In Bouake, soldiers fired on a group of demobilised former rebels seriously wounding one of them, according to their spokesman and a local lawmaker.
Sergeant Seydou Kone, a spokesman for the mutineers, said the ex-fighters, who went through a disarmament programme following the country’s 2011 civil war, were planning their own protest, as they did early this week, and his men had opened fire to stop them.
“We do not want to negotiate with anyone,” said Kone by phone from Bouake in the centre of the country. “We’re also ready to fight if we are attacked.
“We have nothing to lose.”
In a statement on state television late on Friday, Gen. Sekou Toure, the army’s chief of staff, threatened the soldiers with severe sanctions if they did not end the revolt.
Ivory Coast’s defence minister and government spokesman could not be reached for comment on Saturday.
The soldiers were promised bonus payments by the government after the January mutiny but it has struggled to disburse the money following a budget crunch caused by the collapse in the price of cocoa, Ivory Coast’s main export.

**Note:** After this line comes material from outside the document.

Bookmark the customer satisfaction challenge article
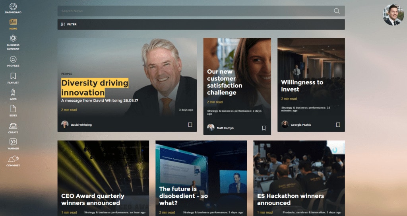Image resolution: width=407 pixels, height=216 pixels. pyautogui.click(x=264, y=128)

Ivory Coast has emerged as one of the world’s fastest growing economies following a decade-long political crisis ended by a 2011 civil war.
Deep divisions persist, particularly in a military assembled from former rebel and loyalist combatants.
The government has already paid 8,400 soldiers, most of them former rebels who helped bring President Alassane Ouattara to power, bonuses of 5 million CFA francs (8,400 dollars) each as part of a deal to end the January revolt.
On Thursday, following a meeting with authorities in Abidjan, a spokesman for the group said they would forego demands for remaining bonuses of seven million francs.